# Quoted text:
========
Not Your Usual Police Chief: Biden Picks Trump Critic to Run Border Agency



WASHINGTON — Chris Magnus of Tucson, Ariz., has always been an unusual police chief.

He publicly criticized the anti-immigration policies of the Trump administration. He appeared to surprise his own mayor when he abruptly offered his resignation after releasing a video of a man who died in police custody. He was recognized nationally as the man in uniform hoisting a “Black Lives Matter” sign at a protest.

President Biden is now preparing to nominate Chief Magnus to be the commissioner of Customs and Border Protection, signaling an intent to bring a seismic cultural shift to an agency at the center of some of the more contentious policies of President Donald J. Trump, particularly the separation of thousands of migrant children from their families. Chief Magnus will be expected to make good on Mr. Biden’s campaign pledge to increase oversight at the sprawling agency, one 60 times larger than the department of roughly 800 officers he led in Tucson.

If confirmed, Chief Magnus, who is gay and married to the former chief of staff to the mayor of Richmond, Calif., where he worked as the police chief, would also step into one of the Biden administration’s most politically divisive challenges: how to handle a record number of children and teenagers along the border that the administration has so far failed to release from detention facilities.

“Sometimes it’s frustrating how hyperpartisan all these issues can become, but I want to say from the very start, I am no ideologue and I do want to make a difference on things,” Chief Magnus said in a short interview on Monday, adding that the news of his selection had made for an overwhelming morning. He declined to elaborate on how he would specifically address the surge of migration at the border, citing a desire to speak to senators and border agents first.

The nomination was one of several the White House announced at the Homeland Security Department on Monday. Among them was that of Ur Jaddou, who worked as the chief counsel at Citizenship and Immigration Services before leading an immigration advocacy group, to serve as the director of the agency responsible for legal immigration policy. Chief Magnus, like Ms. Jaddou, will be tasked with unwinding immigration policies that largely sealed off the United States from immigrants.

Mr. Biden chose Chief Magnus in part because of his record reforming departments in Tucson and Richmond, a White House official said, as well as for his embrace of community policing programs. He was also picked because of his time policing a city close to the U.S.-Mexico border.

It was in Tucson in 2017 when Chief Magnus said that Mr. Trump and Jeff Sessions, the attorney general at the time, were hindering police efforts to crack down on crime because of their immigration policies.

“The harsh anti-immigrant rhetoric and Mr. Sessions’s reckless policies ignore a basic reality known by most good cops and prosecutors,” Chief Magnus wrote in a New York Times opinion article. “If people are afraid of the police, if they fear they may become separated from their families or harshly interrogated based on their immigration status, they won’t report crimes or come forward as witnesses.”

Former immigration officials under Mr. Trump said the comments were most likely going to come up during Mr. Magnus’s confirmation hearings. Tom Homan, a former acting director of Immigration and Customs Enforcement, said the public criticism would also make it difficult for Chief Magnus to win over border agents, many of whom supported Mr. Trump’s tough policies.
========
# Written instruction 1:
Reproduce the part of the article about Chris Magnus's nomination that opens with the words containing "He publicly criticized" and closes with "at a protest.".
# Written instruction 2:
Write the next stretch of the article about Chris Magnus's nomination, picking up right after its last sentence.
None of the material here has anything to do with the article about Chris Magnus's nomination.
========
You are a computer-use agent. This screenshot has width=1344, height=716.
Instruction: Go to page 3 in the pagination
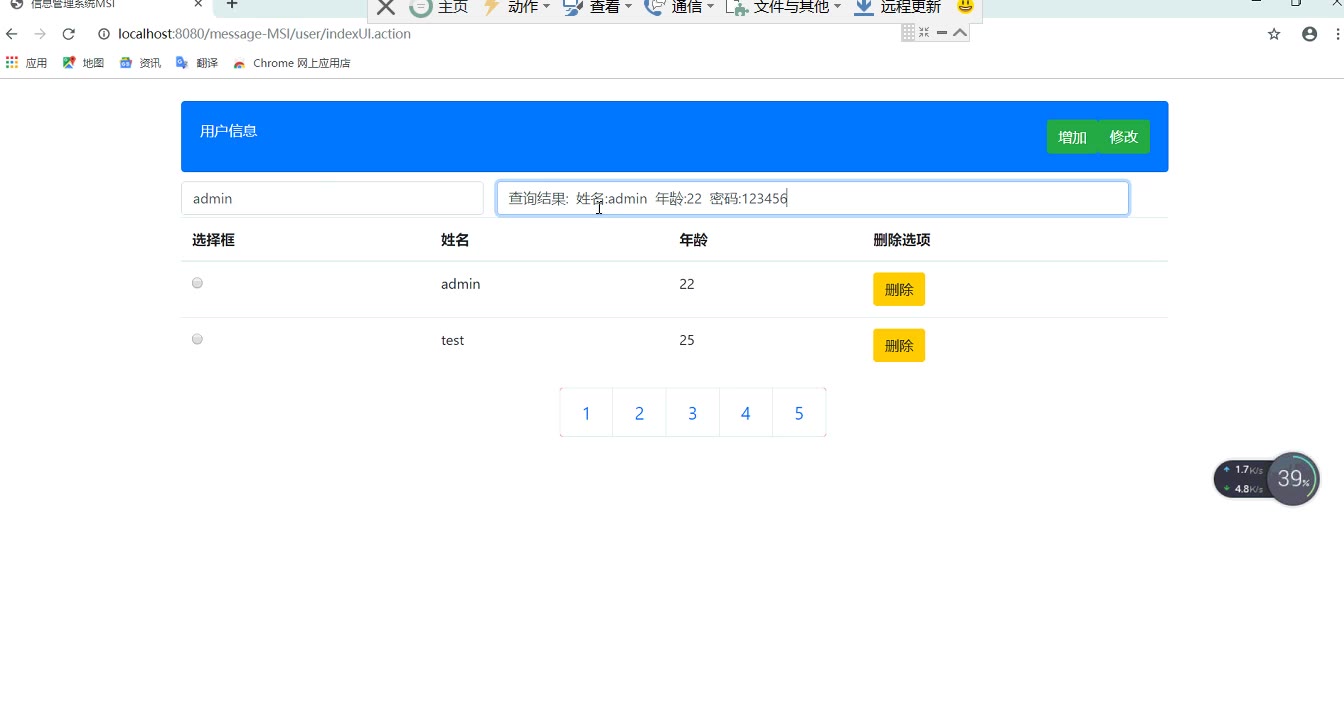pyautogui.click(x=692, y=413)
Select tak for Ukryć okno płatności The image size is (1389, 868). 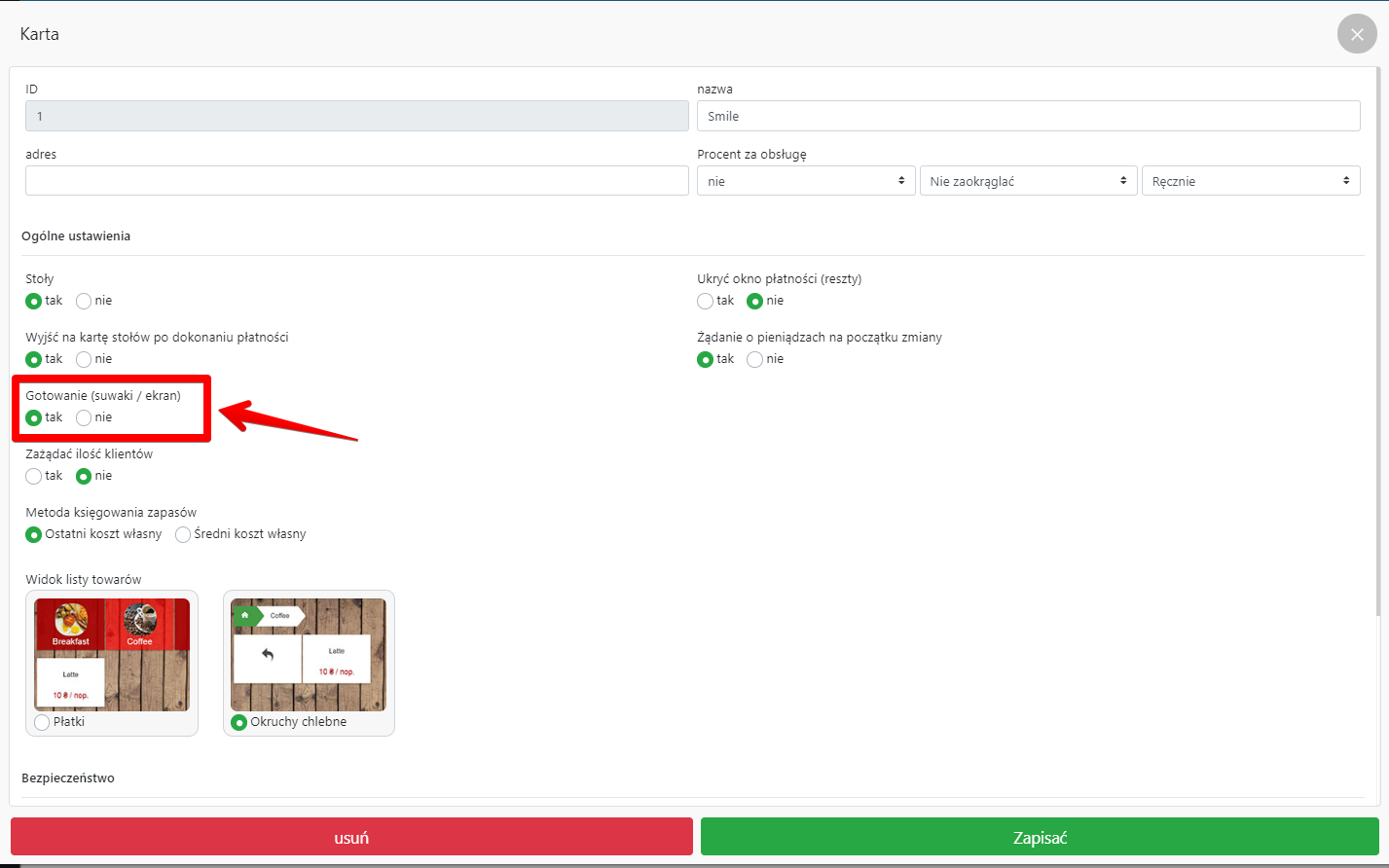coord(706,301)
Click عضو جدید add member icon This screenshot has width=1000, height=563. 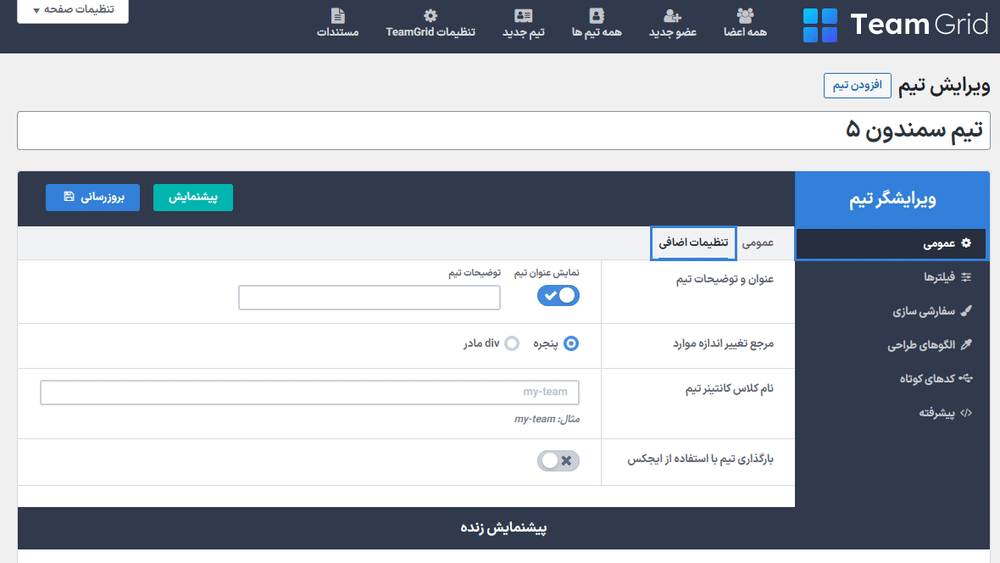pos(672,16)
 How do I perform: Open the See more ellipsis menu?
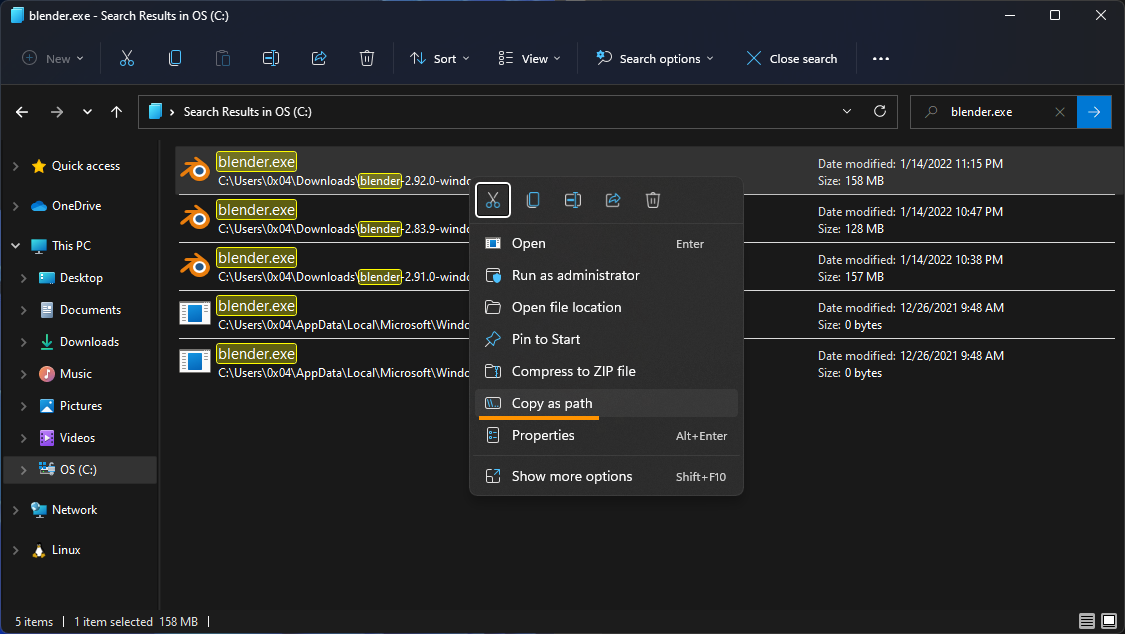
========
# Response 1:
He publicly criticized the anti-immigration policies of the Trump administration. He appeared to surprise his own mayor when he abruptly offered his resignation after releasing a video of a man who died in police custody. He was recognized nationally as the man in uniform hoisting a “Black Lives Matter” sign at a protest.

# Response 2:
“Is he really going to run C.B.P. and be in charge of 60,000 C.B.P. and border security officers when he’s made it clear in the past he doesn’t support their mission?” Mr. Homan said in an interview. “I don’t think he supports enforcing the immigration laws in this country the way they’re written.”

To be sure, Mr. Magnus wrote in an opinion piece for The Arizona Daily Star in 2019 that Tucson was not a so-called sanctuary city, although his officers did not conduct civil immigration enforcement. Last year, he declined to accept homeland security “Stonegarden” grants issued to local police departments that assist the federal government on border enforcement, after the Trump administration refused to allow a portion of the funds to be spent on humanitarian aid for asylum seekers.

Chief Magnus, who has master’s degree in labor relations, acknowledged that he had work to do. “I know much is made of how Border Patrol might feel about my nomination, and I want to say right off that I do recognize that a Border Patrol or customs agent is doing a very difficult job,” he said. “I’m going to be making it a priority to get to know the people doing that job, to learn from them and to try and help them.”

Chief Magnus will also have to answer to Mr. Biden and congressional Democrats to bring accountability to the country’s largest federal law enforcement agency, which is responsible for 7,000 miles of America’s northern and southern borders, 95,000 miles of shoreline and more than 320 ports of entry. There was widespread outrage about the agency when it became public in 2019 that dozens of border agents had joined private Facebook groups and other social media pages that included obscene images of Hispanic lawmakers and threats to members of Congress.

The Homeland Security Department is also under an inspector general’s investigation for aggressive actions by tactical border agents against protesters in Portland, Ore.

The son of a piano teacher and a Michigan State University professor — his father was the chairman of the arts department — Chief Magnus grew up in Lansing, Mich., where he volunteered for the United Farm Workers and was arrested after participating in a protest.

“Ultimately I was driven home,” Chief Magnus said during a New York Times panel in December. “I guess perhaps you could call that a function of white privilege at the time.” It left him, he said, “with a very bad taste.”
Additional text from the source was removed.